Si dans les premières semaines, les jumeaux furent fêtés avec faste, l'inquiétude s'invita sans délai. Tandis que Jean prenait des airs de poupon repu, fatiguant sa mère à réclamer son sein, Baptiste était atone, comme détaché de toute attraction terrestre. Il faisait peine à voir. La prévenance et l'affection qu'on lui portait n'entamèrent pas son inexorable descente létale qui l'amena vers l'univers des chérubins. À son enterrement, son double babilla les yeux levés vers les cieux.

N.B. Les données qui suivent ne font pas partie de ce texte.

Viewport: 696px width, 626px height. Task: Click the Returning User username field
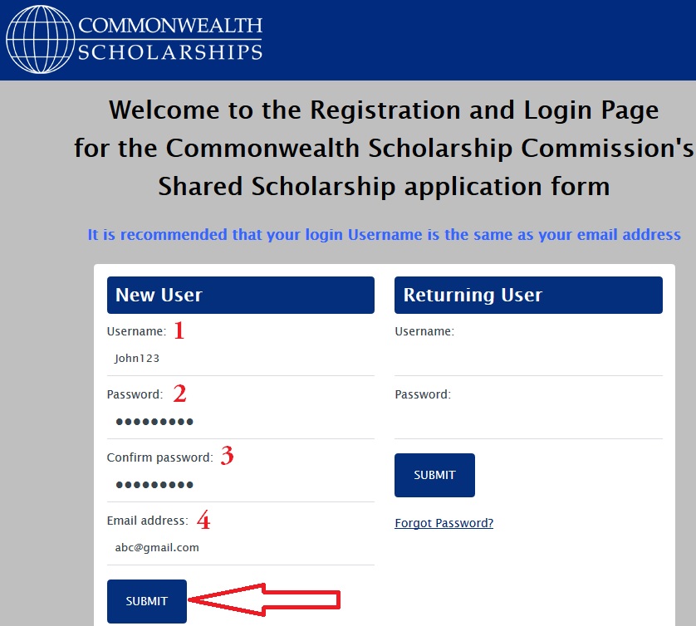(x=528, y=359)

De tout cela, Jean n'en conservait aucun détail. Il craignait désormais de quitter son asile. Quand il fut seul, par désœuvrement plus que par curiosité, il se mit à fouiner. Dans une boîte à biscuits juchée au-dessus d'un bahut, il s'empara d'un mouchoir où y était brodé Baptiste. Muni du tissu, il se précipita en claudiquant chez sa grand-tante Geneviève. Cette aigrette, à quatre-vingt-quinze ans, se tenait droite comme un i. Elle était la chronique de la famille. Dotée de toute sa tête, elle narrait son adolescence comme domestique chez un aristocrate aussi pervers que décati honoré lors des combats des Flandres et du Rhin sous le Roi-Soleil. Elle lui confia comment ses parents s'effondrèrent à la disparition de son frère et insista sur deux épisodes. La nuit qui s'ensuivit, un déluge de météorites sans précédent fit craindre aux plus bigots les pressentiments d'une vengeance divine. Le lendemain, Jean commença à préoccuper son entourage. Une fièvre occulte s'abattit sur lui. La vitesse avec laquelle sa santé se dégrada les stupéfia.

Au cours de la soirée, la partie de trictrac avec Louise-Marie terminée, il s'excusa et rejoignit son alcôve. Jean resta éveillé jusqu'à l'aurore, essayant de comprendre quels pouvaient être les liens entre la perte de son alter ego, sa constitution fragile et sa rencontre dans la lande.